**目的 1**. ブログ記事の「弁護士 師子角允彬のブログ」から下へ「する仕組みがとられています。」までを、一字一句変えずにそのまま書き写してください。
**目的 2**. ブログ記事に載っているURLをすべて挙げてください。

**ページ本文**.

-- -- --

弁護士 師子角允彬のブログ

師子角総合法律事務所(東京:水道橋駅徒歩5分・御茶ノ水駅徒歩7分)の所長弁護士のブログです

公務員の時間外勤務手当の詐取-懲戒免職処分は適法でも退職手当の全部不支給処分は違法とされた例

1.懲戒免職処分と退職金不支給処分との連動性

 公務員の場合、懲戒免職処分と退職金不支給処分とが連動する仕組みがとられています。

 国家公務員の場合、退職金の支給/不支給の判断は、国家公務員退職手当法という法律に基づいて行われます。

 国家公務員が懲戒免職処分等を受けた場合、退職手当管理機関は、一般の退職手当等の全部又は一部を支給しないこととする処分を行うことができると規定しています(国家公務員退職手当法12条1項)。

 この国家公務員退職手当法には、運用方針が定められており、懲戒免職処分等を受けた国家公務員に対しては、

「非違の発生を抑止するという制度目的に留意し、一般の退職手当等の全部を支給しないこととすることを原則とするものとする」

とされています(国家公務員退職手当法の運用方針 昭和60年4月30日 総人第 261 号最終改正 令和元年 9 月 5 日閣人人第 256 号)。

https://www.cas.go.jp/jp/gaiyou/jimu/jinjikyoku/jinji_c10.html

https://www.cas.go.jp/jp/gaiyou/jimu/jinjikyoku/files/s600430_261.pdf

 そのため、懲戒免職処分を受けた国家公務員は、基本、退職手当全部不支給処分を受けることになります。

 多くの地方公共団体は、国家公務員の例を参考に地方公務員の管理を行っているため、地方公務員の場合も懲戒免職処分と退職手当全部不支給手当は基本的に連動しているといっても差支えありません。

 ただ、基本的に連動しているとはいっても、懲戒免職処分を受けた公務員の全てが退職金の全部不支給処分を甘受しなければならないのかというと、必ずしもそうはなっていません。

 このブログでも、以前、飲酒運転の例で、懲戒免職処分は適法でも、退職手当の全部不支給処分は違法とされた例を紹介させて頂いたことがあります。

https://sskdlawyer.hatenablog.com/entry/2019/10/27/002148

 近時公刊された判例集に、時間外勤務手当の詐取のケースで、懲戒免職処分を適法としつつ、退職手当の全部不支給処分を違法とした裁判例が掲載されていました。新潟地判令2.4.15労働判例ジャーナル101-20 新潟市事件です。

-- -- --

テキストと要素の位置特定用データ:
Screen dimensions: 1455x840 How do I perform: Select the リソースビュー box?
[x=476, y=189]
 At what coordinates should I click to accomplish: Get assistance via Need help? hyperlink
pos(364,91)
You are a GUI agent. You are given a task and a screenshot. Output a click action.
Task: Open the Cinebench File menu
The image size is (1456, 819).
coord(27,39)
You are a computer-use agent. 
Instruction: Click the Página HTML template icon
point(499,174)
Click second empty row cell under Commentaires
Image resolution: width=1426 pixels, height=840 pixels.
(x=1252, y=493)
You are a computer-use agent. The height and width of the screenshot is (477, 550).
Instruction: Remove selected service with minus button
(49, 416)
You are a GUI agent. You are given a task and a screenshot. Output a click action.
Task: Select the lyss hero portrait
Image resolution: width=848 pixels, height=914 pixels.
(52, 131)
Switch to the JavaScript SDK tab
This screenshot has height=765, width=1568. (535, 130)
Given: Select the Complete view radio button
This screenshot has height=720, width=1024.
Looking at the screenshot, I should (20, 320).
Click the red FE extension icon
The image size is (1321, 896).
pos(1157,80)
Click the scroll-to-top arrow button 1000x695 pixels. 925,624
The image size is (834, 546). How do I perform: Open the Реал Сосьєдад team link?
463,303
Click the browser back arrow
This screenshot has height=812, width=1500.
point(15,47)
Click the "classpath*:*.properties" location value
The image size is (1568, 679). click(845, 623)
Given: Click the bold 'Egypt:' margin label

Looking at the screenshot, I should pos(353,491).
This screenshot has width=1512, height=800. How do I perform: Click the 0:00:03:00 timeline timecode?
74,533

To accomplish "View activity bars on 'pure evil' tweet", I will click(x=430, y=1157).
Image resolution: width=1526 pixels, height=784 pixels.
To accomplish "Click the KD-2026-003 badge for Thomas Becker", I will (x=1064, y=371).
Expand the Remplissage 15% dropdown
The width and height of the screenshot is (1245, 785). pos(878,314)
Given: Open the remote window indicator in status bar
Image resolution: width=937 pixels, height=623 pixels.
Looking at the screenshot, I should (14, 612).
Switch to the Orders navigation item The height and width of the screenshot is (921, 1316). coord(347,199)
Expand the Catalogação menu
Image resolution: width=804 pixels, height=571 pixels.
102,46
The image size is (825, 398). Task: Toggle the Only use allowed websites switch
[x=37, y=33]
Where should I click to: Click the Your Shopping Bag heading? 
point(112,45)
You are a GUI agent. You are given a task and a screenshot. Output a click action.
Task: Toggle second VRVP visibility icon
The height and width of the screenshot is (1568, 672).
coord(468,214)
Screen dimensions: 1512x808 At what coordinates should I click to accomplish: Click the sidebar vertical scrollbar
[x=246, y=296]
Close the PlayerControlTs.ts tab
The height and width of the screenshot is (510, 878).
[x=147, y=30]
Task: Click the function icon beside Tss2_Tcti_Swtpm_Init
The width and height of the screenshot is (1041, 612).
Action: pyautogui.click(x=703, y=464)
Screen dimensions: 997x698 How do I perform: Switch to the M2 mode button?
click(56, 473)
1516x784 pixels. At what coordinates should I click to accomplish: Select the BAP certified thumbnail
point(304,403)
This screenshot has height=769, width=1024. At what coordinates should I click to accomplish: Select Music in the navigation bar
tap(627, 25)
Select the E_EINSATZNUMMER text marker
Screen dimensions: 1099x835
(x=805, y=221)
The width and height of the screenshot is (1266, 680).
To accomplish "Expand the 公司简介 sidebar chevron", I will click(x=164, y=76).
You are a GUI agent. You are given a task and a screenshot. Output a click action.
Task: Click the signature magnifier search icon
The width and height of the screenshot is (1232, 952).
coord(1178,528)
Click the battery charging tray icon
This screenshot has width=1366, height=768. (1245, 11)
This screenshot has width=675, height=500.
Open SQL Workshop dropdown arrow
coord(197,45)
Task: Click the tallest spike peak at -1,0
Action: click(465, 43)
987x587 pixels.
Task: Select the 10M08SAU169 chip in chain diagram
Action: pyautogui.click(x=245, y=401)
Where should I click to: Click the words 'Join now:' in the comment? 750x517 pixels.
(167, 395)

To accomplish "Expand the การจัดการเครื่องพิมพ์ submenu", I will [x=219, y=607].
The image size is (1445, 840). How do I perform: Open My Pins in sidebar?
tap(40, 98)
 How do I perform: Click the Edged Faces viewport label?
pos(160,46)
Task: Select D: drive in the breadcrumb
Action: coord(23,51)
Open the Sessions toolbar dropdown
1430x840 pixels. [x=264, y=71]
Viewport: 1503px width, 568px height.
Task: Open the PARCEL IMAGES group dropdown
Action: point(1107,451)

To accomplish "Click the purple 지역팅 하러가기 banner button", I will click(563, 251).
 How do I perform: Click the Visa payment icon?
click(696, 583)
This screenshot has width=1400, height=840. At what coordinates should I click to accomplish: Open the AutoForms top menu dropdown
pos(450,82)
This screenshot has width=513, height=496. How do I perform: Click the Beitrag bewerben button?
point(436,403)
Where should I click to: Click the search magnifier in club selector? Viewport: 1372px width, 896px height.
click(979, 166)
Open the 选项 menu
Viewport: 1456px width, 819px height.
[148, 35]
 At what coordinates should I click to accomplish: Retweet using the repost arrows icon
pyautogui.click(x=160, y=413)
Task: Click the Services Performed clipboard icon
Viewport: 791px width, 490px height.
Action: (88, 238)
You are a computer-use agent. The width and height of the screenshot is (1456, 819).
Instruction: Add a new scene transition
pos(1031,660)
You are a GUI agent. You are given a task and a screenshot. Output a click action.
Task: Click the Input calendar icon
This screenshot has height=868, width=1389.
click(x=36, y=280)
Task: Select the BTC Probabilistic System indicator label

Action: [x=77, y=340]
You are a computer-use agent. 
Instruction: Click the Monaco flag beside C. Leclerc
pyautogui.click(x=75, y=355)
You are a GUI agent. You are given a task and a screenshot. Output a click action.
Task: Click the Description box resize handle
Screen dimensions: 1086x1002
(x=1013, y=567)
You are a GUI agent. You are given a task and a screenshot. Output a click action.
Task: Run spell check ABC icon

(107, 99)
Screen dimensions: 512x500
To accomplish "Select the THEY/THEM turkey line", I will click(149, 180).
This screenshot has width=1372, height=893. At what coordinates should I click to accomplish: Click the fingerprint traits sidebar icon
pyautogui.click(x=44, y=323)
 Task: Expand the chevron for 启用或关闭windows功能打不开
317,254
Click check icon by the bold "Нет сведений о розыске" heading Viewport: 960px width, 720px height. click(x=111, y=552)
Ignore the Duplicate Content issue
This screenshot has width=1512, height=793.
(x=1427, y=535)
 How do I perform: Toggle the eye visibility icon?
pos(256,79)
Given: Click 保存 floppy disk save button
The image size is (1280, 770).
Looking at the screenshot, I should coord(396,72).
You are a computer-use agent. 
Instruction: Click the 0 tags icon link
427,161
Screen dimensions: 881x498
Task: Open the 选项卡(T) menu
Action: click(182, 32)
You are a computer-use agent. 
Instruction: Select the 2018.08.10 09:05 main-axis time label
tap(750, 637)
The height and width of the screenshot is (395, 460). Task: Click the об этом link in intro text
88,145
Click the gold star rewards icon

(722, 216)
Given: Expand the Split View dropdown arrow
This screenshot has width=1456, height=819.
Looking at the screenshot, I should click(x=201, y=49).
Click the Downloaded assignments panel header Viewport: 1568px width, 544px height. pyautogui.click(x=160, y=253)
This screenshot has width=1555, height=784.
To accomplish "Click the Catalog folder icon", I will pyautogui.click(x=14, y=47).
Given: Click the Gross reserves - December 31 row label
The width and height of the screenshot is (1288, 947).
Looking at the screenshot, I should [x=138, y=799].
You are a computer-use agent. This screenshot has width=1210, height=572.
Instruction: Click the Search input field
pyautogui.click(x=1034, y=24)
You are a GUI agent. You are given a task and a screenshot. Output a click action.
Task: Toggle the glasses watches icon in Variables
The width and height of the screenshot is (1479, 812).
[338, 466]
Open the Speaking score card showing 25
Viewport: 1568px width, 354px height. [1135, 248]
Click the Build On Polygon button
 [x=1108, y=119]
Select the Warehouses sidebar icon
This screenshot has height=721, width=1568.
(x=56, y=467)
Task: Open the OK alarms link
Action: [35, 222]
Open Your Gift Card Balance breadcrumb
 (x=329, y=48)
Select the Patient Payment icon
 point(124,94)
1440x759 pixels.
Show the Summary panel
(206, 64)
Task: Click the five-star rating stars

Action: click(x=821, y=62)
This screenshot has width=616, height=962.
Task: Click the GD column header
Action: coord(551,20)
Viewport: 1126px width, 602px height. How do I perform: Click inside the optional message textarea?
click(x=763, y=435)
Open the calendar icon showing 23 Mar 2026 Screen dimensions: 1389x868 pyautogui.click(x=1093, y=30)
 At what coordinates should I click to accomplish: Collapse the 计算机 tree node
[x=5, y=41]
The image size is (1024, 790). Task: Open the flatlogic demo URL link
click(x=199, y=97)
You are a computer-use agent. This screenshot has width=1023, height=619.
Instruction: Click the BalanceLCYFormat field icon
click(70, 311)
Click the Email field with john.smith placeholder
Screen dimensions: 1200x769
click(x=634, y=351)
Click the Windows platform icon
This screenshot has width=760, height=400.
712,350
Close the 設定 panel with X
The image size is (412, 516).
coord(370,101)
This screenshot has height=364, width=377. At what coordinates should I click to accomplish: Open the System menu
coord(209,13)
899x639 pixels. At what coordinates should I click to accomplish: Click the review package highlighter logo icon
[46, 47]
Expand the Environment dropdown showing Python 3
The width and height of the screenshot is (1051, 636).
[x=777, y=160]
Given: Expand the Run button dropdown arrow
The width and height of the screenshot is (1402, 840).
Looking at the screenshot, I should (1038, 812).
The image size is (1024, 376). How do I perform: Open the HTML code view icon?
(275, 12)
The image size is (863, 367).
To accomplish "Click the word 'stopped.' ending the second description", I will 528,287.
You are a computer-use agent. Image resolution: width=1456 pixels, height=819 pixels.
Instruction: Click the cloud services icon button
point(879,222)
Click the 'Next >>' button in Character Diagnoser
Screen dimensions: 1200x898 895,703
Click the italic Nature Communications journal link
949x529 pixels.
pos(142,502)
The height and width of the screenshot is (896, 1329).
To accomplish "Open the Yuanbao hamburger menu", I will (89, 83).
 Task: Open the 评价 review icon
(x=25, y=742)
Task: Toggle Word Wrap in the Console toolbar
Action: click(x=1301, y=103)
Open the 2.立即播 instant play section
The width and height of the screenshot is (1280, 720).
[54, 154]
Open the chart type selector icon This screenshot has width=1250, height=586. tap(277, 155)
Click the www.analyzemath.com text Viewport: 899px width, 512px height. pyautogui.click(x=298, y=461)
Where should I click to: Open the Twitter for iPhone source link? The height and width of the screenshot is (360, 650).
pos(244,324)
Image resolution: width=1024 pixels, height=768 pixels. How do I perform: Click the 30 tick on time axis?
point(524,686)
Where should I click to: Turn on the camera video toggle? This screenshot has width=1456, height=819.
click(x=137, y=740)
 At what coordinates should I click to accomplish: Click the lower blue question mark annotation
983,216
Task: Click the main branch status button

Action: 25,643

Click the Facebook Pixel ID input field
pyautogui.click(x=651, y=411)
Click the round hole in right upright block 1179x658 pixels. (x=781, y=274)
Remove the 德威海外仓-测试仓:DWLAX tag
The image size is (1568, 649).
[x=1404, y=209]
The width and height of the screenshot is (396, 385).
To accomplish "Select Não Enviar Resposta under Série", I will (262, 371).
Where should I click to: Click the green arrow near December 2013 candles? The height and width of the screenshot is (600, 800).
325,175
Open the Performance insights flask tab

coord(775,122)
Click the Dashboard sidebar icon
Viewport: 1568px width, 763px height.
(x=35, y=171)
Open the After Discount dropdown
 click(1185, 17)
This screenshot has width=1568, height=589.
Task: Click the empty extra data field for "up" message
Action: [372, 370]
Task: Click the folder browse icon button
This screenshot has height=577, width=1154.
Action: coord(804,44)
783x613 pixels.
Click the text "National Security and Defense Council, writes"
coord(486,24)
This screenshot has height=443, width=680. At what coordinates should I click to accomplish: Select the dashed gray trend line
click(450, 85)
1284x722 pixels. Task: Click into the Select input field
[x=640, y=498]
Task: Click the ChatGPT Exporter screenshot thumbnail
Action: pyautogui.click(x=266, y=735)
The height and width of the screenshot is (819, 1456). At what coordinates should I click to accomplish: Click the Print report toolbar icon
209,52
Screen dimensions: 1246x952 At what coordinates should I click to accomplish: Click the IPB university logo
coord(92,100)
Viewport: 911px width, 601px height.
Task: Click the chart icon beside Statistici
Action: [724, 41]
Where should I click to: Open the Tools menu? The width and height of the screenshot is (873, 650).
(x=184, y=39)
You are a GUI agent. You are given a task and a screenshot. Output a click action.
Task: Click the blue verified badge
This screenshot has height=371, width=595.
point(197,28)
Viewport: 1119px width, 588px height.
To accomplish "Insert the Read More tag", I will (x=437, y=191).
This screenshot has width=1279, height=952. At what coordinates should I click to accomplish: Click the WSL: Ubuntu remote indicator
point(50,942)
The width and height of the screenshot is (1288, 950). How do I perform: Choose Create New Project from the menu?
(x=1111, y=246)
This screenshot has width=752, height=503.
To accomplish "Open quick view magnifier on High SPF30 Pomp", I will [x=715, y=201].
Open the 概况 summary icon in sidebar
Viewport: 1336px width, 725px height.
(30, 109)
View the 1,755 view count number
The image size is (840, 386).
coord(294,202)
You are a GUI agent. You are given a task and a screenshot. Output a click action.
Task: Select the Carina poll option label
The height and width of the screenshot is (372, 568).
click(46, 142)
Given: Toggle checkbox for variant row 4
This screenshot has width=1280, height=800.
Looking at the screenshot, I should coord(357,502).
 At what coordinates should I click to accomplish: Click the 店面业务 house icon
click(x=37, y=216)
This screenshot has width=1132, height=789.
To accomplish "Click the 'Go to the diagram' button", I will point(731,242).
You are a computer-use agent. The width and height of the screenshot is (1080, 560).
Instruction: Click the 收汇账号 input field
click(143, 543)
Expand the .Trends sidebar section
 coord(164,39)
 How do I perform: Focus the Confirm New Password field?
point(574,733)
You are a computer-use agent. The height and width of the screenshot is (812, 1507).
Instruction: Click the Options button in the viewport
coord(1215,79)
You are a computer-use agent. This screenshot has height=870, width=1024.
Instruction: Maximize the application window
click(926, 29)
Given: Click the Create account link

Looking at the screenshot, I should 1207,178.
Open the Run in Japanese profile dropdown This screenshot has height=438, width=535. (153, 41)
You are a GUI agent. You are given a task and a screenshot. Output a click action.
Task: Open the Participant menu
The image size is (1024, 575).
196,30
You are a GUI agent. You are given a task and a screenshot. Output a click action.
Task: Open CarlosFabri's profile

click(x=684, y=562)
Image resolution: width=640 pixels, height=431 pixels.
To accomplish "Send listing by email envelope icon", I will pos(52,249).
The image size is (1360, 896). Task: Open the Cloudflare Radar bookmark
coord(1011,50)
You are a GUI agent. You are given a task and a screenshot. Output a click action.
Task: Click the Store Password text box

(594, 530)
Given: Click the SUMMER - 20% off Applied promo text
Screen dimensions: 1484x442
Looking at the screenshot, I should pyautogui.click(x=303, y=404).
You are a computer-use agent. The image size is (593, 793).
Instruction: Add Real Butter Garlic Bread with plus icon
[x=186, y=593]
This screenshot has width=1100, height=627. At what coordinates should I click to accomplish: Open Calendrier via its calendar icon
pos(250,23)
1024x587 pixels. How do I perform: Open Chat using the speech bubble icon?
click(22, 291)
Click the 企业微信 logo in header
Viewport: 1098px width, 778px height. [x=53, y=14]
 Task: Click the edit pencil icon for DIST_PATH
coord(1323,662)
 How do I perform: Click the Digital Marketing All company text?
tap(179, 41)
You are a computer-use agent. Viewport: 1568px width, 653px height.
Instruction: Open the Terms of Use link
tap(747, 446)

-- -- --

**解答 1**.
弁護士 師子角允彬のブログ

師子角総合法律事務所(東京:水道橋駅徒歩5分・御茶ノ水駅徒歩7分)の所長弁護士のブログです

公務員の時間外勤務手当の詐取-懲戒免職処分は適法でも退職手当の全部不支給処分は違法とされた例

1.懲戒免職処分と退職金不支給処分との連動性

 公務員の場合、懲戒免職処分と退職金不支給処分とが連動する仕組みがとられています。

**解答 2**.
- https://www.cas.go.jp/jp/gaiyou/jimu/jinjikyoku/jinji_c10.html
- https://www.cas.go.jp/jp/gaiyou/jimu/jinjikyoku/files/s600430_261.pdf
- https://sskdlawyer.hatenablog.com/entry/2019/10/27/002148